When the rings seat you can hear and feel it. 5-10 tanks of mix. Maybe easier for me I have heard over a dozen saws and felt and heard 8 or better.


----------



## TreePointer (Apr 12, 2011)

aroth said:
			
		

> The number is* 26 RMC3 74*.



That's the semi-chisel low kickback chain (nothing wrong with using that).  I put regular full chisel (26*RSC*) on my .325 pitch 290, and the difference is night and day when cutting and a bigger grin on my face.


----------



## mayhem (Apr 13, 2011)

Funny that I replied to this thread in January without issues on my Craftsman and here we are in mid April.  Took my own advice and now I've got a nice shiny new Husqvarna 359 because my Craftsman also suffered a scored piston.  

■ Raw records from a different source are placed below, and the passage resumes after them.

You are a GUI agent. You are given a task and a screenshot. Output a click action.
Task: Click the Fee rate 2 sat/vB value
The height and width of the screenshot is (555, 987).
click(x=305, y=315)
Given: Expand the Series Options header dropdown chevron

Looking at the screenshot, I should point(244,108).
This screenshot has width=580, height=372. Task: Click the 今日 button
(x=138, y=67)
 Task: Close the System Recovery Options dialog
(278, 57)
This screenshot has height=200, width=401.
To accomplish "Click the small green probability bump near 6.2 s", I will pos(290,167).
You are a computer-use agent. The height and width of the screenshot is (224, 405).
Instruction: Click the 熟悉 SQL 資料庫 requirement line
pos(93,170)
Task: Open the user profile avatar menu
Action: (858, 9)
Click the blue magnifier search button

I kept the bar and all the chains because they'll come in handy for someone else (or maybe me...need to see if the chains fit the sprocket on the 359) and took the powerhead in the case to the local dump.  Someone got a good parts saw or rebuild project.  Not worth putting $50 into for me, but for someone with no other alternatives and if they're handy they cna probably get another few years of reliable service out the old thing.


----------



## PA Fire Bug (Apr 13, 2011)

TreePointer said:
			
		

> aroth said:
> 
> 
> 
> ...



I didn't realize what the difference was between the two types.  When I bought the saw, the dealer didn't ask what type I wanted.  Maybe he could tell that I didn't know the difference.  When I bought the additional chain, I took the label from the first chain and asked for the same thing.  If the full chisel chain cuts wood faster, that's what I'll look for when I buy my next chain.  Thank you.


----------